Brasília- Uma negociação bem-sucedida entre os líderes da base do governo e o PSDB contribuiu para desobstruir a votação dos destaques à proposta da reforma tributária no plenário da Câmara. Pelo acordo, a administração federal aceitou incluir no texto quatro projetos dos tucanos. Em troca, o partido comprometeu-se a retirar 12 emendas aglutinativas que havia apresentado à proposição, facilitando, assim, a conclusão da reforma em primeiro turno na Casa.

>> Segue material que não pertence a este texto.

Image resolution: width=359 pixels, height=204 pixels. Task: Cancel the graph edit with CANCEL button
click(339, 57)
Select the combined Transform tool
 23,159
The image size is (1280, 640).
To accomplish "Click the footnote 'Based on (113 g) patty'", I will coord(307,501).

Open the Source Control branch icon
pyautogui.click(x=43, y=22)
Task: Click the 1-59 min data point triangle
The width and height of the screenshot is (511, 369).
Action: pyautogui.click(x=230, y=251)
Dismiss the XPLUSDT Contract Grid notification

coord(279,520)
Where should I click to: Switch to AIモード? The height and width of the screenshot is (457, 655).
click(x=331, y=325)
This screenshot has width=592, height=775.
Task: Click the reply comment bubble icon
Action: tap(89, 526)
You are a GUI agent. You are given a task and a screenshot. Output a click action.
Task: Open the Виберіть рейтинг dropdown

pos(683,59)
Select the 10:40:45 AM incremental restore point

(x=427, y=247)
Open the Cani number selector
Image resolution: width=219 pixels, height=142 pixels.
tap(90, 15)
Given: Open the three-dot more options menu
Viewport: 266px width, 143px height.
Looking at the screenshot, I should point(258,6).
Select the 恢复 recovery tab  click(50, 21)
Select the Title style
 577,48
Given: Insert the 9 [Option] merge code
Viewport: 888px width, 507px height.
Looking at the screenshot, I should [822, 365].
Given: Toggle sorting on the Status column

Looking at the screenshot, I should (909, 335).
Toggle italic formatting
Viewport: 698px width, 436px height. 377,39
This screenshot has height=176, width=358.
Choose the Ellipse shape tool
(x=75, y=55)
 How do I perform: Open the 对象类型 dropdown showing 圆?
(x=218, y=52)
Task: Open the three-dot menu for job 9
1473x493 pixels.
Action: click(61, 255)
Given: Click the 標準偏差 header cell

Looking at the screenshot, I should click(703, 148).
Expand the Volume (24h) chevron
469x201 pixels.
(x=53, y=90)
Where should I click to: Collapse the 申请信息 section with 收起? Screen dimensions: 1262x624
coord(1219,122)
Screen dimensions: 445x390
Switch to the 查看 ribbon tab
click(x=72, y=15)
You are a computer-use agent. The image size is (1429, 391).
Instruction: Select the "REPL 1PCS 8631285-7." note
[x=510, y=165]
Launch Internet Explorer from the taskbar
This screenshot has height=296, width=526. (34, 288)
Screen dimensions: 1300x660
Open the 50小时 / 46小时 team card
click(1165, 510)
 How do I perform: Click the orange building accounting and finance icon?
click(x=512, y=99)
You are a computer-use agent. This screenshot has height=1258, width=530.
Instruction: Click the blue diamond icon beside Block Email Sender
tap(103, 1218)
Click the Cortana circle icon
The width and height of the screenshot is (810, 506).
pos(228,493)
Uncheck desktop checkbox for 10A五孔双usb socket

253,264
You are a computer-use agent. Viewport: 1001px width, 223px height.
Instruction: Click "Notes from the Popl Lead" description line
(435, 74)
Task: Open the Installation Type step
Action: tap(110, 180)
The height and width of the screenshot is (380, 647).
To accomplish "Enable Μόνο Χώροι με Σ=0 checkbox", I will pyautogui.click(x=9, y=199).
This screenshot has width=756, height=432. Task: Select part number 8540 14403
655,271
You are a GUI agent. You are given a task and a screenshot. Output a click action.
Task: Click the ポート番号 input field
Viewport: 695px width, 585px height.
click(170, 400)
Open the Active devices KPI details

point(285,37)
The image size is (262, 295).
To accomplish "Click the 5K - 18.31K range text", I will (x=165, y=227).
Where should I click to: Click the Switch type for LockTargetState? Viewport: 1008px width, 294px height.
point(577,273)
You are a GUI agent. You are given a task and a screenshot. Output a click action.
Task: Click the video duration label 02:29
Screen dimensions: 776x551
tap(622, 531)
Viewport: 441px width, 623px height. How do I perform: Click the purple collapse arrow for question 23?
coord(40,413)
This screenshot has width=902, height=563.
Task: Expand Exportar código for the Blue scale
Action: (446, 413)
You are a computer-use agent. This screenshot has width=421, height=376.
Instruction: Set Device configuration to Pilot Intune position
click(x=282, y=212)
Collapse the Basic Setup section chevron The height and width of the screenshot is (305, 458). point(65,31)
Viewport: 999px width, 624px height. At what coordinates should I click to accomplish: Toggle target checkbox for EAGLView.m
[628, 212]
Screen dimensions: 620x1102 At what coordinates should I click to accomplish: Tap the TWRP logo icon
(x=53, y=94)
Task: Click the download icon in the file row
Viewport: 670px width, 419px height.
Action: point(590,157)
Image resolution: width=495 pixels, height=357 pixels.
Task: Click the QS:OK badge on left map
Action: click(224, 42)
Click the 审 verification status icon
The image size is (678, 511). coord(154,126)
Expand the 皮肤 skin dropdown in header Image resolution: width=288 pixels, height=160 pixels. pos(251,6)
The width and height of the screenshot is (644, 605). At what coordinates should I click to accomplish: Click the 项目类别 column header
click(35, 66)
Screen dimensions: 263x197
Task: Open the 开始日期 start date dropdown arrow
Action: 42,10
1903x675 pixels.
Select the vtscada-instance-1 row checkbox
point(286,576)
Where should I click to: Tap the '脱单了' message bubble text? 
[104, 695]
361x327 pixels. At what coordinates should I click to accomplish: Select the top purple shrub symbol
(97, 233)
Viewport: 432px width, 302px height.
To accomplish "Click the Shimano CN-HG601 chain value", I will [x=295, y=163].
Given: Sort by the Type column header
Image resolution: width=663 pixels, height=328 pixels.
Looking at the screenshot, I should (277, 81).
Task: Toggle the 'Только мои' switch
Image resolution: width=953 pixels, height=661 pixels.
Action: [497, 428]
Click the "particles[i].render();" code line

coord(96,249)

Antes que o entendimento fosse fechado, no fim da tarde, o vice-líder do PT na Câmara Paulo Bernardo (PR) reuniu-se com o ministro da Fazenda, Antônio Palocci, para avaliar os impactos das mudanças sugeridas pelo PSDB. A principal delas institui o chamado Super Simples (Sistema Integrado de Pagamento de Impostos e Contribuições das Microempresas e das Empresas de Pequeno Porte), uma forma de recolhimento simplificado de impostos pelas pequenas e microempresas, que englobaria também os tributos estaduais e municipais, e não apenas os federais, como ocorre hoje.
Outras duas modificações afetam o Imposto sobre Circulação de Mercadorias e Serviços (ICMS), que passará a ser cobrado no Estado de destino das mercadorias, com a reforma dos impostos. Após a transição para o destino, a alíquota cobrada pelos governos de Estados produtores será de 4% e não de, ''no máximo, 4%'', como estabelecia o texto aprovado em plenário. ''São Paulo não aceita o ICMS totalmente no destino porque poderia perder até R$ 5 bilhões por ano, caso a alíquota fosse zero na origem'', afirmou o deputado Walter Feldman (PSDB-SP). Com a porcentagem de 4%, a perda cai para R$ 2 bilhões.